For years now hospitals and doctor’s offices have been merging into mega-conglomerates, healthcare corporations like Tri-Health, which consist of dozens of hospitals and hundreds of medical professional offices around a region. What this has done has flipped the health insurance industry on it’s head.
In the old days, when costs were somewhat realistic, the insurance companies had the power. They negotiated the “discounted rates” with providers like hospitals and your doctor’s office in exchange for funneling their members to those providers. This worked very well for everyone involved. Patients got a fair price, hospitals and doctors were well compensated, and the insurance company could make plenty of money as long as it paid attention to actuarial details to set realistic premiums and continued to sign new members. Then some business folks got the bright idea to start creating “health networks” out of multiple hospitals and providers…and at first it was working great and actually lowering healthcare costs. But of course, as with any business, the idea it to drive impossible growth and maximum profits, and by the 2000’s these networks were getting large enough to start dictating back tot he insurance companies the rates they would pay. “Pay us $XXXX for this service, or we will tell our network of providers to no longer accept your members” became the new power play in healthcare. And here we are today, where a person like the man in the article ends up paying $70,000 for a $30,000 hip replacement because his insurer is powerless to negotiate with his providers.
And the fact is, insurance companies are FINE with this, as it makes them a fortune.
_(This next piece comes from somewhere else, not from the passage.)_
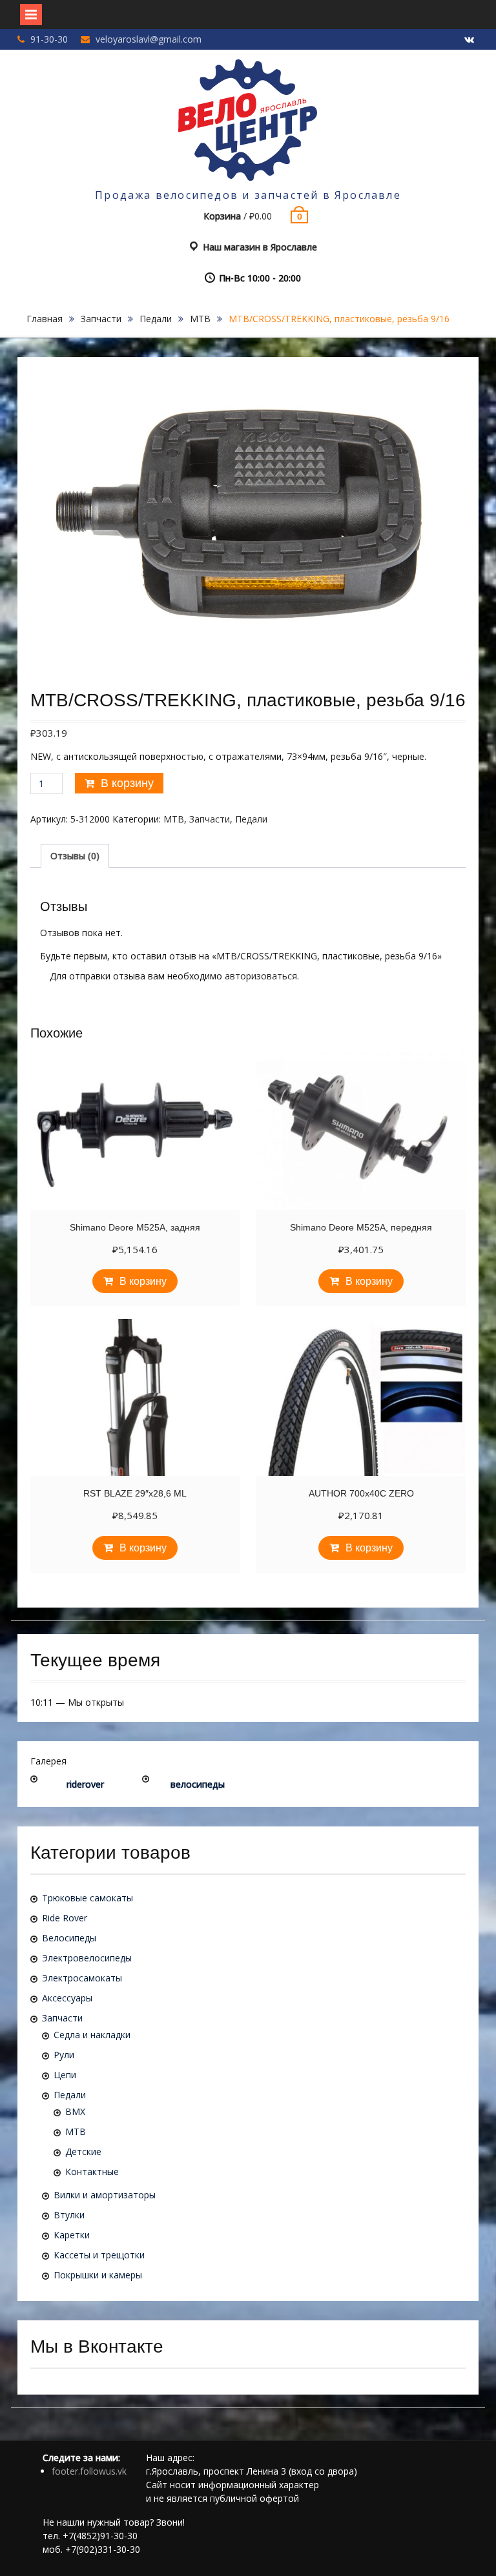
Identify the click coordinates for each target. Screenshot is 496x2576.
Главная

Every time healthcare costs go up, it’s not the insurance companies who take the loss. They simply drop the worst risk people and raise the rates on everyone else. Your employer, the government (in the form of lost tax income) and YOU end up shouldering the increases. They’ve even stopped trying to hide this fact at all. Like the article mentioned, a medial supply that costs the hospital $1,500 will be charged back to insurance at $15,000 simply because they can. There is no justification for it, other than “the insurance company will pay it, so why not?!” Money hats for everyone!
Even acting as your own advocate is no longer viable. As an example, my son was recently having a health issue. We went to his pediatrician and they ordered a series of tests. The tests were $700 “retail”. My insurance company, Humana, knocked a paltry $200 off that, leaving me to pick up the $500 difference (thanks to my HDHC plan, the only one my employer offers). Still, that was fine because we needed to know what was going on. The pediatrician referred my son to a specialist. The specialist charged us $300 for an office visit that lasted literally 5 minutes, in which he did noting but ask a couple of questions, listen to my son’s heart, and feel his abdomen. He then ordered more tests. Those tests cost $400, of which my insurance covered $150, leaving me with another $250 bill for tests. Turns out, the tests he ordered were some of the SAME tests the pediatrician had already done, the specialist was just too lazy to review the file and see they were done. When I discovered this, I tried to fight the charges by telling both the provider network and my insurance company that I wasn’t going to pay for duplicate tests. Neither one cared. My insurance company literally said “They tested for the same thing, but because they coded the test charges differently, we allowed it.”. WTF?! So if I sold Humana an apple for $100, and then sold them another apple for another $100, but wrote “Orange” on the receipt, they’d pay it. Fucking ridiculous.
Single Payer Medicare for All cannot come soon enough. VOTE! VOTE! VOTE!
EDIT : Oh, and for the curious, in the end his issue went away all by itself, thankfully a week prior to the $3,000 (out of my pocket) diagnostic procedure the specialist wanted to do on him.